Piłkarze ręczni Łomży Vive przegrali w ostatnim spotkaniu fazy zasadniczej z Flensburgiem 28:31 (17:19) i zajęli trzecie miejsce w grupie A, co oznacza, że w dwumeczu 1/8 finału zmierzą się z francuskim Nantes.
Kielczanie w czwartek wieczorem zagrali bardzo nieskutecznie w ataku.
– Mściły się na nas niewykorzystane sytuacje i to zadecydowało o końcowym wyniku – powiedział Michał Olejniczak.
– Nie wiem z czego wynikała nasza słaba skuteczność, może z dyspozycji dnia, a może dlatego, że ich bramkarz wiedział jak rzucamy? – zastanawiał się kielecki rozgrywający.
– Wiemy, że teraz mamy trudniejszych przeciwników w walce o Final Four, ale jutro jest nowy dzień, musimy wstać z podniesionymi głowami i walczyć dalej – zadeklarował popularny „Olej”.
– Skuteczność zawiodła co pozwoliło bramkarzowi Flensburga odbić aż 20 piłek. To była główna przyczyna porażki – przyznał Szymon Sićko.
– Po tej przegranej w walce o FF czekają nas teoretycznie trudniejsi rywale, ale nie załamujemy się i walczymy dalej – zapewnił rozgrywający „żółto-biało-niebieskich”.
W1/8 Ligi Mistrzów kielczanie zmierzą się w dwumeczu z francuskim Nantes. Pierwsze spotkanie odbędzie się 31 marca, bądź 1 kwietnia na wyjeździe. Rewanż tydzień później w Hali Legionów.
Łomża Vive Kielce – Flensburg-Handewitt 28:31 (17:19)
Łomża Vive: Wolff. Kornecki – Vujović 1, Olejniczak, Sićko 1, A. Dujszebajew 4, Tournat, Karacić 2 (1 z karnego), Kulesz 5, Moryto 6 (2), Surgiel, D. Dujszebajew 6, Gębala, Karalek 3, Gudjonsson.

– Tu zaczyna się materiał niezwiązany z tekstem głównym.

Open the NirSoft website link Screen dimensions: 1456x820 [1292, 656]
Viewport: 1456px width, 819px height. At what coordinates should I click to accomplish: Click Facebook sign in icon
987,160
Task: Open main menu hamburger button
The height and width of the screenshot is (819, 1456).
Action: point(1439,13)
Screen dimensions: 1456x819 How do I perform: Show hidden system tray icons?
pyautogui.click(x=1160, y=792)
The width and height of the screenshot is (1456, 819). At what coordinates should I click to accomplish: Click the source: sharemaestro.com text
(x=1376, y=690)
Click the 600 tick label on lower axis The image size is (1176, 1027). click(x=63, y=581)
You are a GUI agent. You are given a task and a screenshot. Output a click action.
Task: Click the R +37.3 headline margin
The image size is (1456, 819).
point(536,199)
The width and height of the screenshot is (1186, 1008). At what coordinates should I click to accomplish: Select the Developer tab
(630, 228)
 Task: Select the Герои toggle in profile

Kary: 8 minut.
Flensburg: Burić, Bergerud – Golla 4, Hald Jensen, Svan 3, Wanne 11 (4), Joendal, Mensah Larsen 2, Søgard Johannessen 3, Gottfridsson 5, Holpert, Møller, Rød 3. Kary: 8 minut.
Sędziowali: Peter Horvath i Balazs Marton (Węgry).